Что нужно сделать:
1. Перепишите слово в слово фрагмент отрывка о Губкине от «Но и этого оказалось» до «объявил он тему.».
2. Продолжите отрывок о первом чтении в Карачаровской школе с того места, на котором он обрывается.

*** Отрывок из текста ***

Но и этого оказалось мало! Нужно было еще одобрение церковных властей. На обратном пути Губкин слез во Владимире и выпросил прием у архимандрита.

6 января 1893 года в вместительной Карачаровской школе состоялось первое чтение. Само собой разумеется, что сельчане были наэлектризованы и с нетерпением ждали представления. Набилось в зал человек триста. Пожаловал священник из соседнего села. Прибыл член ученого совета от министерства народного просвещения (в своей статье Губкин особо выделяет это событие). Пришли учителя и учительницы из соседних школ. Иван Михайлович вставил в аппарат пластинку, и на стене возникло изображение двух старцев. «Кирилл и Мефодий — просветители славян», — объявил он тему.

*** Исходные данные ***

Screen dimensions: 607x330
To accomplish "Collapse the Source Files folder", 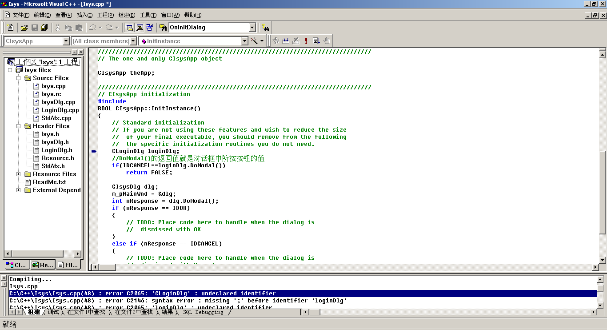I will point(19,78).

***

Список ответов:
1.
Но и этого оказалось мало! Нужно было еще одобрение церковных властей. На обратном пути Губкин слез во Владимире и выпросил прием у архимандрита.

6 января 1893 года в вместительной Карачаровской школе состоялось первое чтение. Само собой разумеется, что сельчане были наэлектризованы и с нетерпением ждали представления. Набилось в зал человек триста. Пожаловал священник из соседнего села. Прибыл член ученого совета от министерства народного просвещения (в своей статье Губкин особо выделяет это событие). Пришли учителя и учительницы из соседних школ. Иван Михайлович вставил в аппарат пластинку, и на стене возникло изображение двух старцев. «Кирилл и Мефодий — просветители славян», — объявил он тему.

2.
Порядку, как он сам признается, не было никакого. Публика ахала, курила, сморкалась. Член совета от министерства покрикивал на задние ряды. К концу второго часа лектор охрип. В заключение рассказа об изобретателях славянской азбуки шли почему-то картинки «О силе крестного знамения».

Несмотря на непорядок, впечатление, произведенное лекцией и «фильмом» на зрителей, было, по-видимому, огромное. Расходились шумно; Губкина умилил какой-то старичок, который, ковыляя по коридору, встряхивал головой и говорил про себя: «Вот что хорошо, то хорошо, не скажешь ведь, что дурно».

Теперь каждое воскресенье в школе устраивались «культпросветбеседы».

Об опыте их организации и была написана первая статья.